Another cause of discontent was that the Constitutional Charter of 1826, granted by King Pedro IV, lacked legitimacy as it had not been passed by a constituent assembly. The Mutiny of La Granja de San Ildefonso in Spain against Queen Maria Christina in August 1836 gave Portuguese liberals further encouragement.

==The revolution==
The revolutionary movement started in Porto, where radicals calling for the restoration of the Constitution of 1822 were returned in the general election of 17 July. The outgoing government of the Duke of Terceira won a clear majority (79 seats to 41 for the opposition), but when the opposition representatives from Porto arrived in Lisbon on 9 September, various pamphlets and other publications had already circulated in the capital, spreading revolutionary ideas and attacking the government. For the most part, the people of the city welcomed the movement with open arms. As the representatives disembarked they were met by a giant crowd, shouting slogans in favour of the revolution and for the Constitution of 1822.
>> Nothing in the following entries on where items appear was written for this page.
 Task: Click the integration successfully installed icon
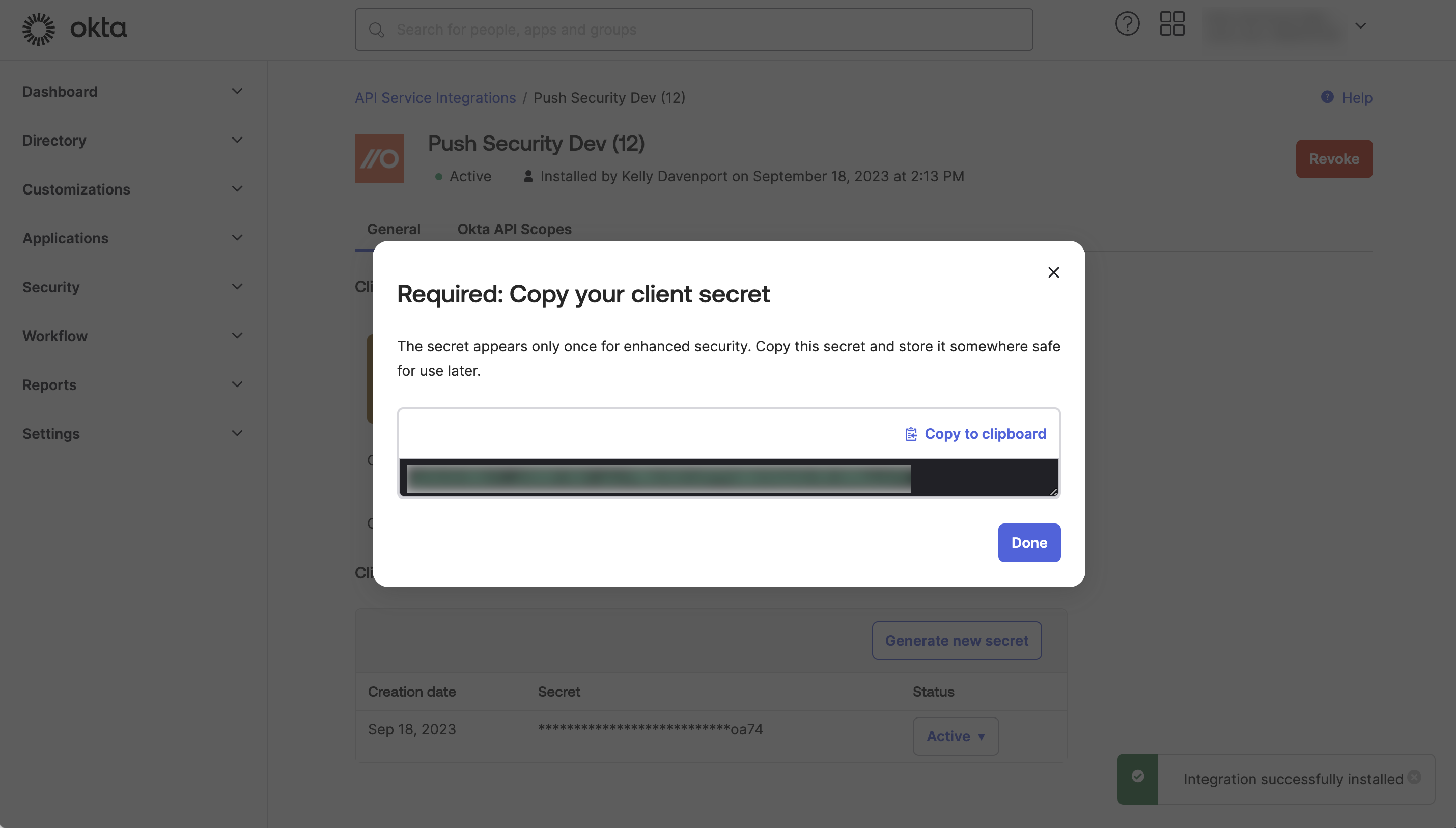[x=1138, y=778]
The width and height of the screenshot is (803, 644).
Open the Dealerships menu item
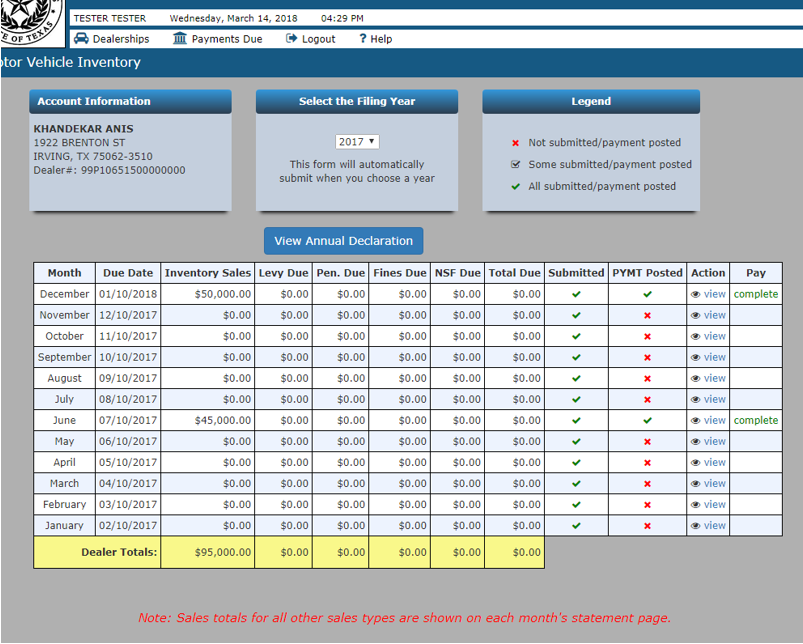click(120, 39)
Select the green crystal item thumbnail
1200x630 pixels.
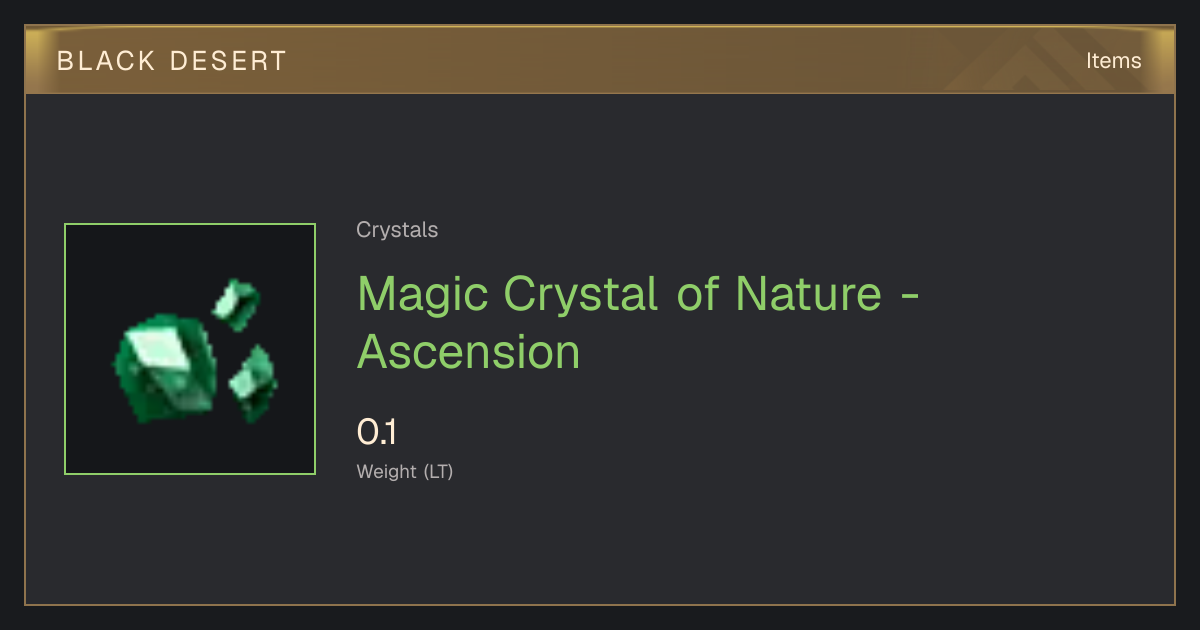point(190,349)
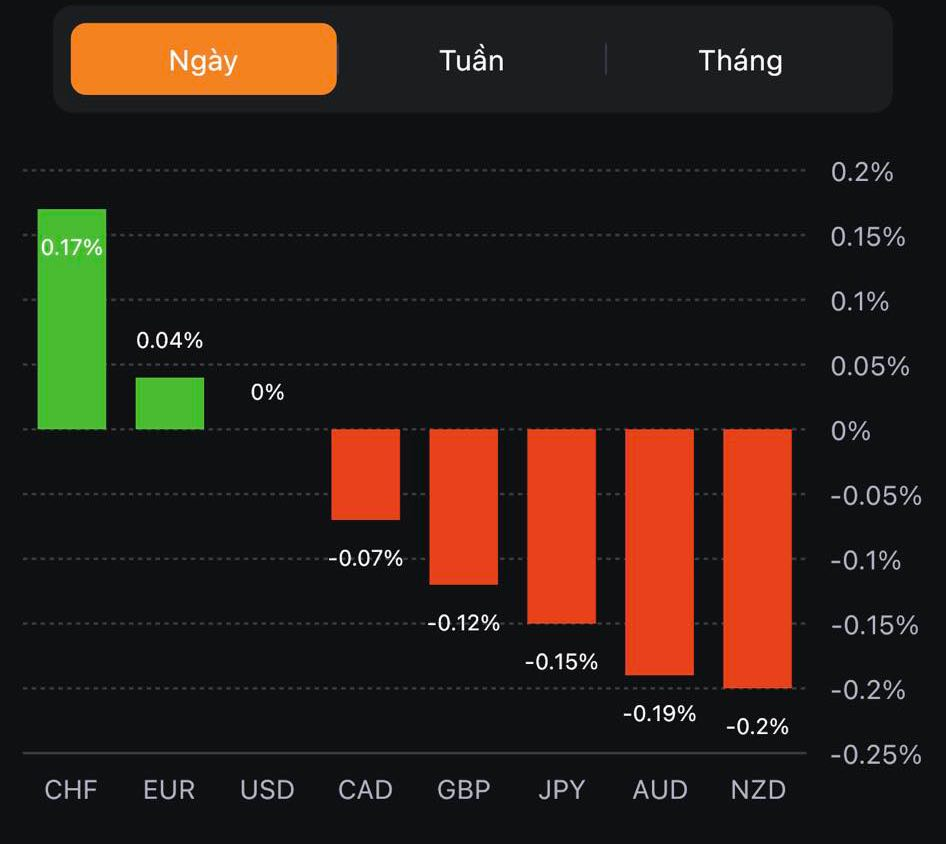Select the Ngày tab
Screen dimensions: 946x844
coord(203,60)
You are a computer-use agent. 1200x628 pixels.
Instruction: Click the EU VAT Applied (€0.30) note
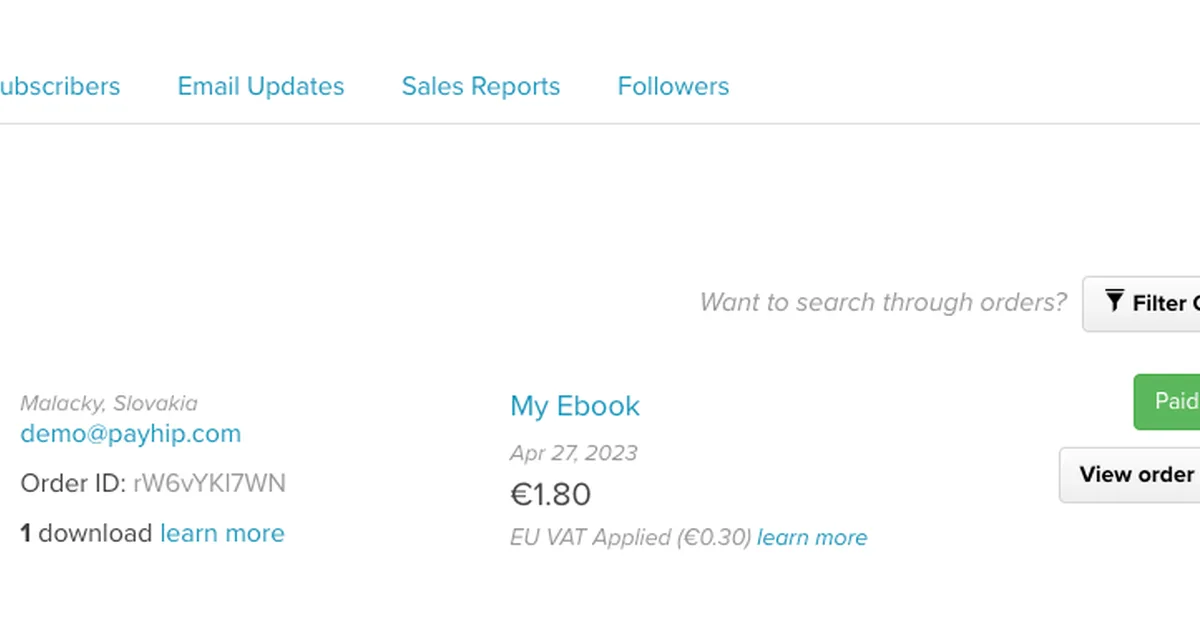[630, 538]
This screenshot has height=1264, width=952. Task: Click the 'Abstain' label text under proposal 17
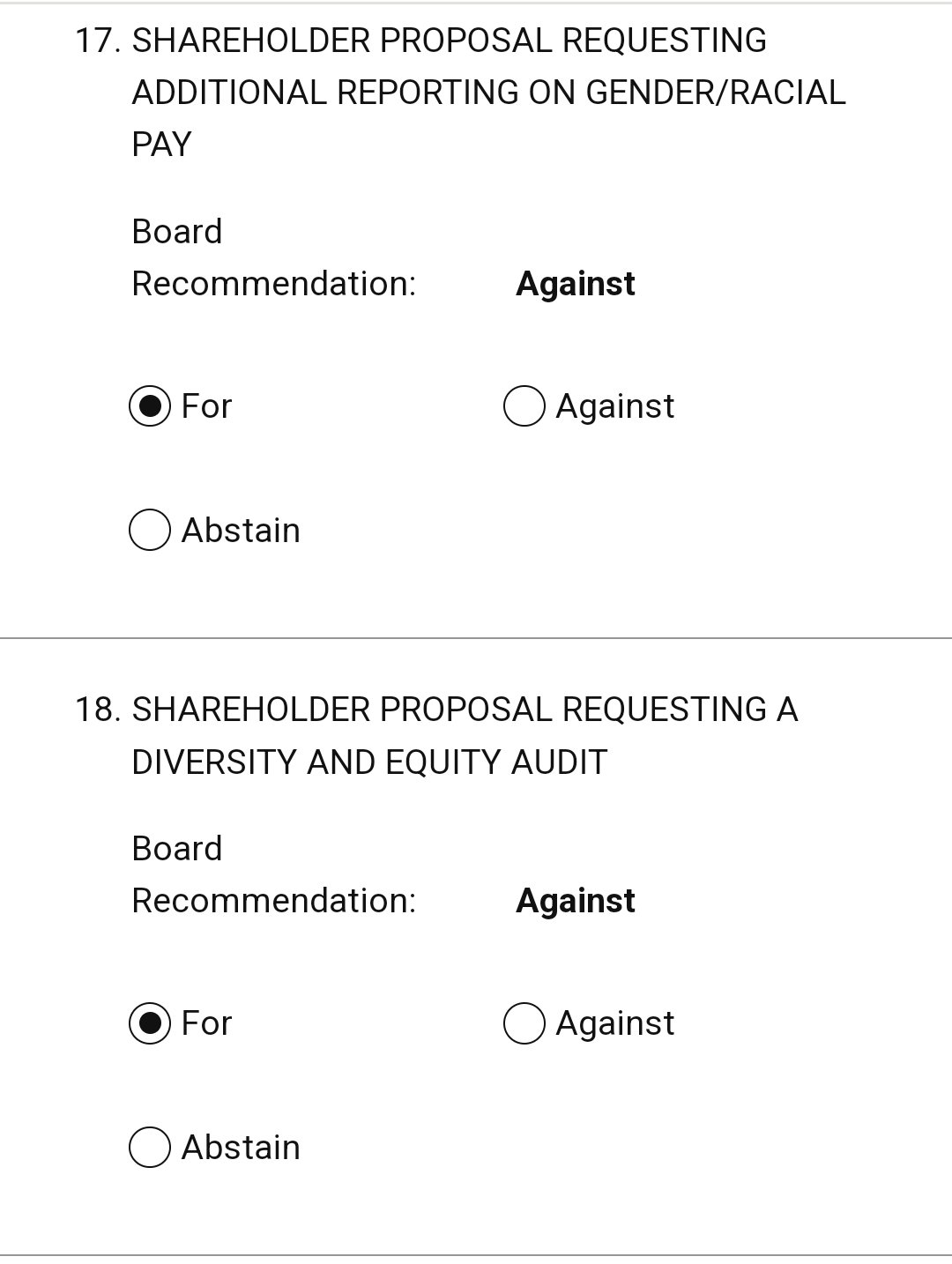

Queen Maria II and the government had no means to fight the revolution, all the less since the National Guard has declared its loyalty to the movement, and relinquished power to its leaders, the Count of Linhares, Sá da Bandeira and Passos Manuel. None of these had taken a direct part in the revolution itself, but stood out as the most capable men among those who defended it.

The revolution of 9 September was one of the few in Portuguese history that began with a popular civil society movement, which only later received support from the military.